Global warming and the energy crisis have necessitated an urgent exploitation and utilisation of renewable energy. Wind energy has gained popularity over the years because of vast availability of its resource. A study was carried out to investigate the stochastic characteristics of the available wind energy at installation sites. Data for a ten-minute interval wind speed collected over a period of five years and measured at a height of 10, 40 and 62 m in Vredendal was considered. Wind speed data was arranged in seasonal format and its statistical distribution investigated based on Weibull, lognormal and gamma distributions. The Anderson-Darling test and Akaike information criterion were used to evaluate the goodness of fit. The results showed that wind power at different heights and time stamps exhibited different statistical distribution. It was found that wind turbines in Vredendal must be installed as high as possible to harness wind power effectively. During summer and spring, there was a high potential for wind power availability compared with that of winter.

**Keywords**: stochastic; weather; renewable energy

**1. Introduction**

The utilisation of renewable energy sources (RESs) has been a burning issue in research and energy production. Different types of RES, such as solar, wind, and biomass have been exploited as alternatives to the burning of fossil fuels to generate electric power. In the past two decades, efforts were made on effectively integrating RESs into the grid (Mosetlhe et al., 2017; Ayodele et al., 2012), with wind energy showing great potential in electricity generation. As wind energy depends primarily on the behaviour of wind it has stochastic characteristics, and it is imperative that these are known for a given installation, so that the wind energy is effectively utilised.

Modelling of RESs has attracted a great interest, with an attempt to describe their stochastic behaviour. Algorithms such as autoregressive integrated moving average were used with success in modelling solar radiation data by Ranganai & Nzuza (2015). Regression models estimated the intermittent nature of RES. In Vhembe region, Mulaudzi et al. (2013) used regression models to estimate and predict the availability of RESs. The correlation coefficient for the developed models was above 0.9, which validated the results and indicated that the models could be approximated to real-world measurements (Taylor, 1990).

Artificial intelligence techniques such as neural networks have been used because of their reliability in predicting time-series data (Dombayci & Gölcü, 2009).
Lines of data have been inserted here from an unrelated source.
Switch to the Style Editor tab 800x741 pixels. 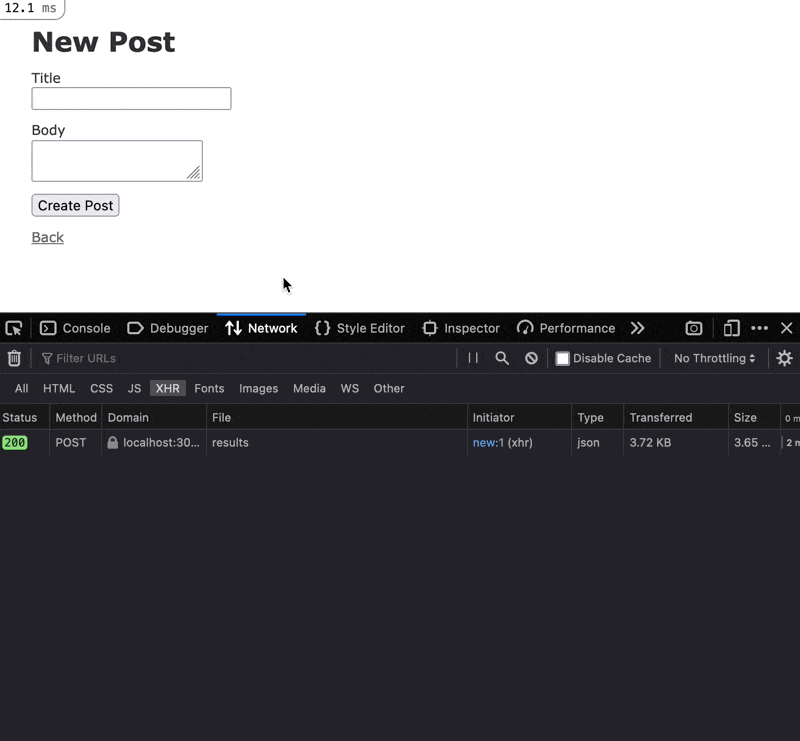[360, 328]
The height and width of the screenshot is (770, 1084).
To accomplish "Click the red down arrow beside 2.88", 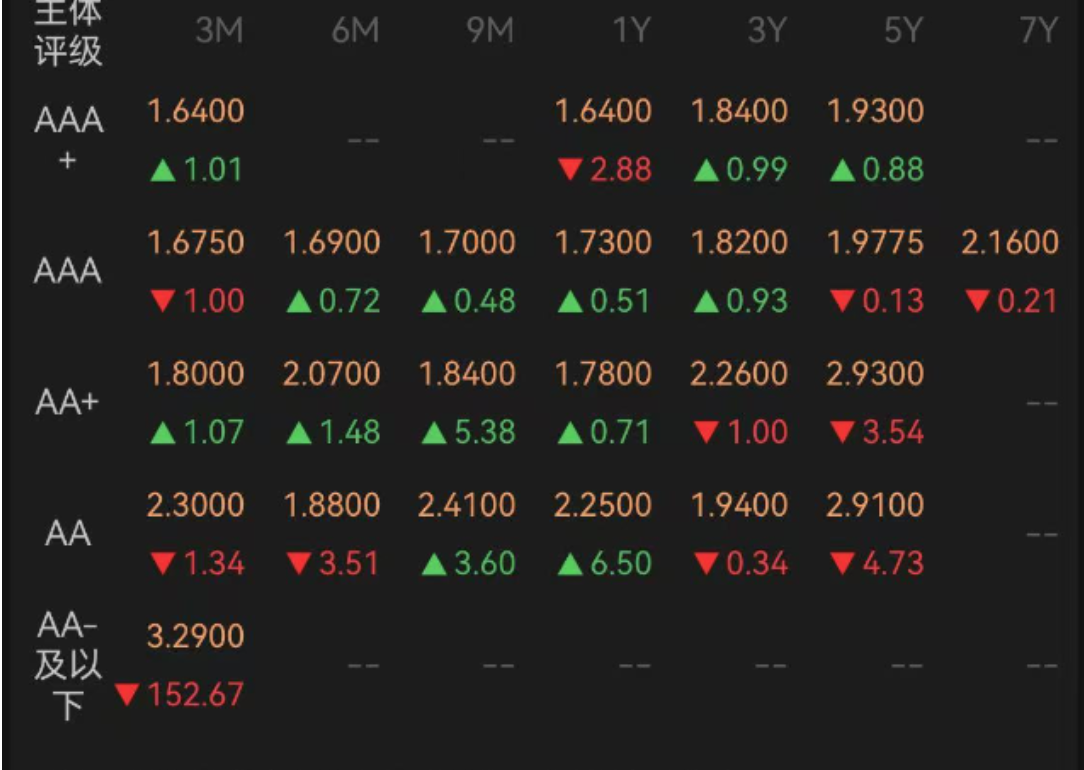I will (570, 171).
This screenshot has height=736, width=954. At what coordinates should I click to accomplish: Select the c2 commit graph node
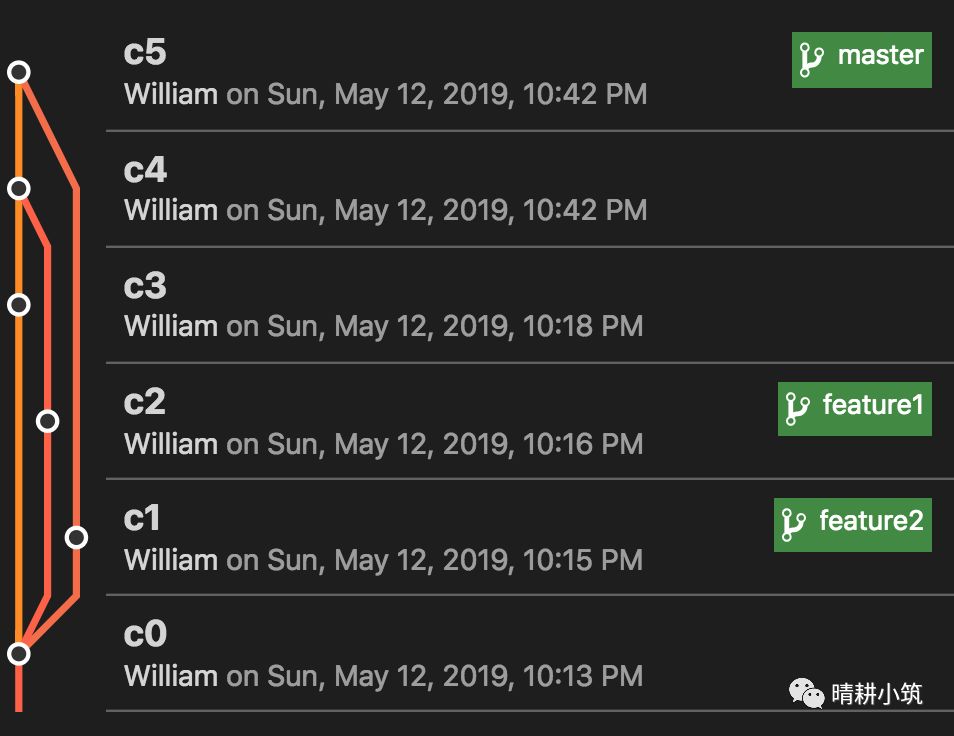coord(47,421)
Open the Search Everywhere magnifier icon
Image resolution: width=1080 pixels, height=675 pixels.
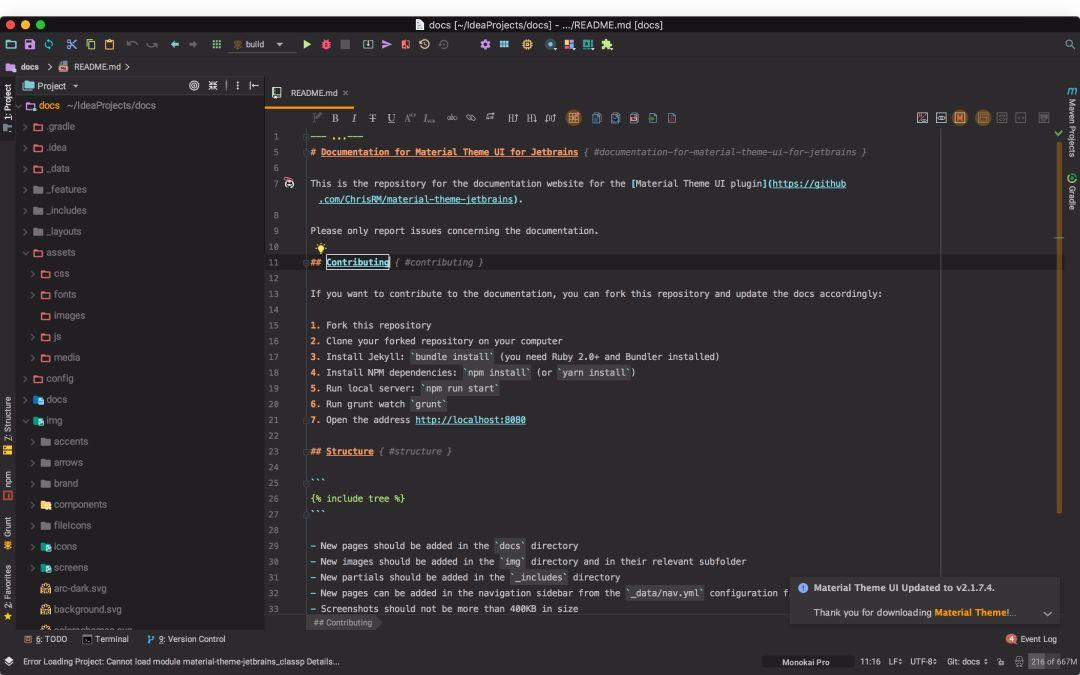point(1070,44)
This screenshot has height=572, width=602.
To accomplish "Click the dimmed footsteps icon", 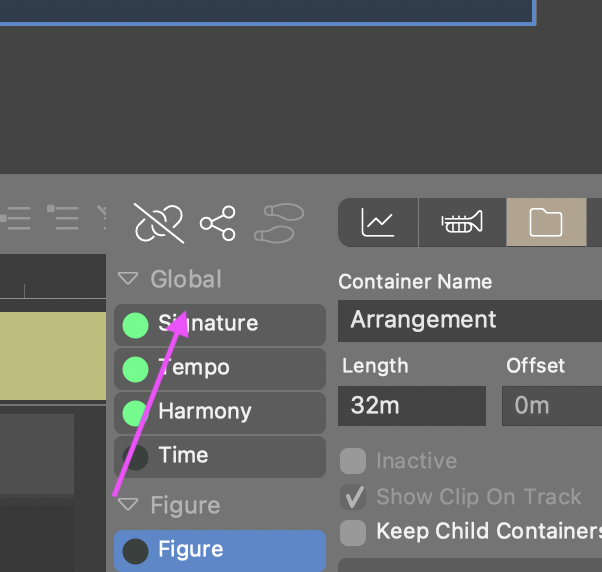I will pos(283,222).
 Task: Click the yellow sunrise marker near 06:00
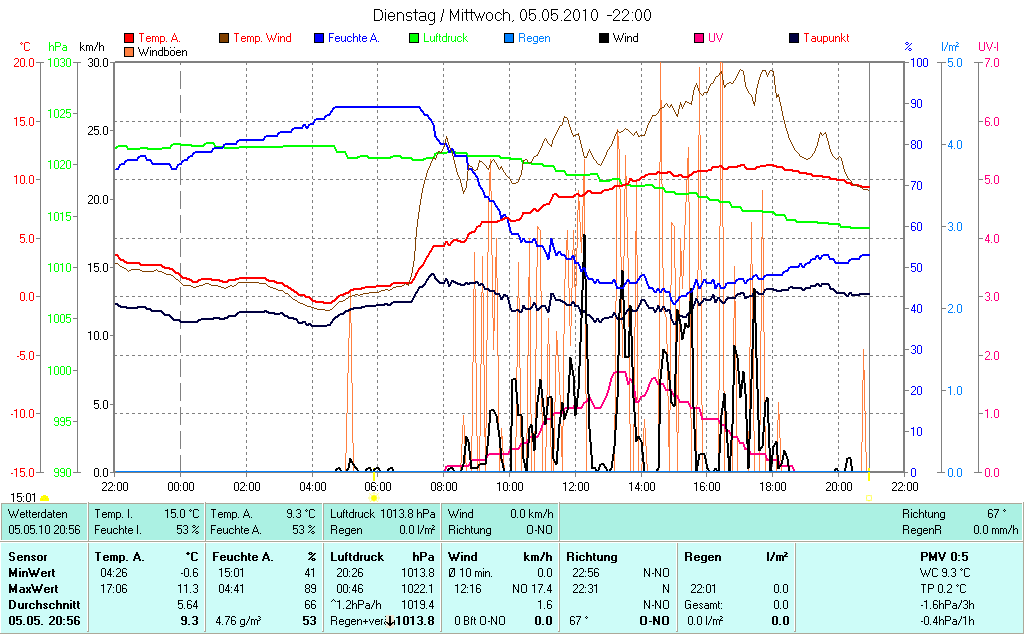[374, 497]
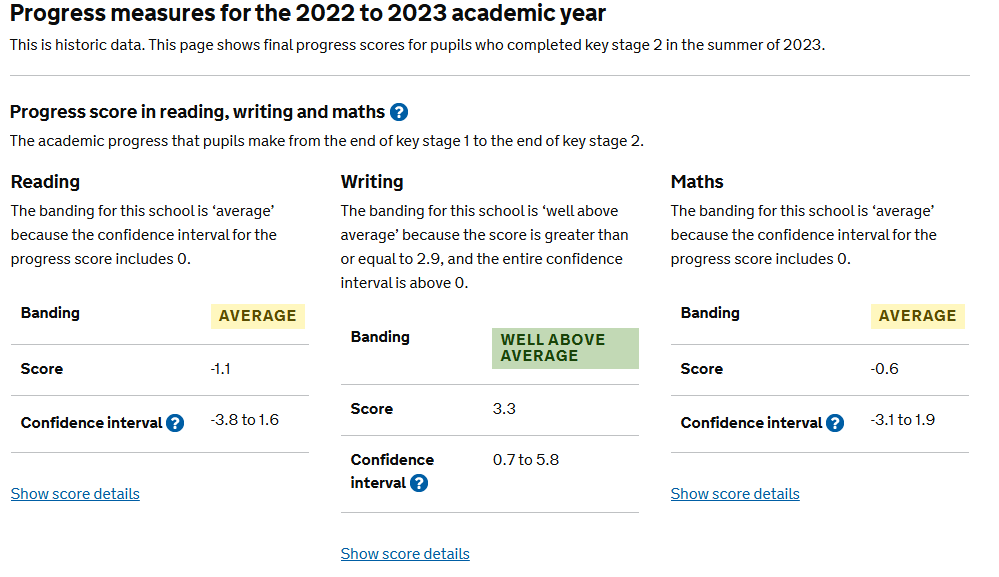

A multi-layer neural network of at least three layers was proposed to estimate and predict the stochastic behaviour of wind energy by Nogay et al. (2012). The revision of this proposed methodology was found to give satisfactory performance for forecasting short-term data (Özgür, 2014).

A statistical approach shows efficiency in modelling long-term wind speed data, although the artificial intelligence techniques give satisfactory results for short-term data analysis. Economic evaluation of wind energy potential and its importance is, consequently, realised. A Weibull model for wind speed data collected over a period of five years in Zahedan (Iran) was developed based on a statistical approach (Mostafaeipour et al., 2014). Wind energy density and wind energy potential from the model were quantified, and four different types of wind turbines were considered to evaluate the economic prospects of Zahedan. A 2.5 kW model wind turbine showed great economic viability when installed on the same site.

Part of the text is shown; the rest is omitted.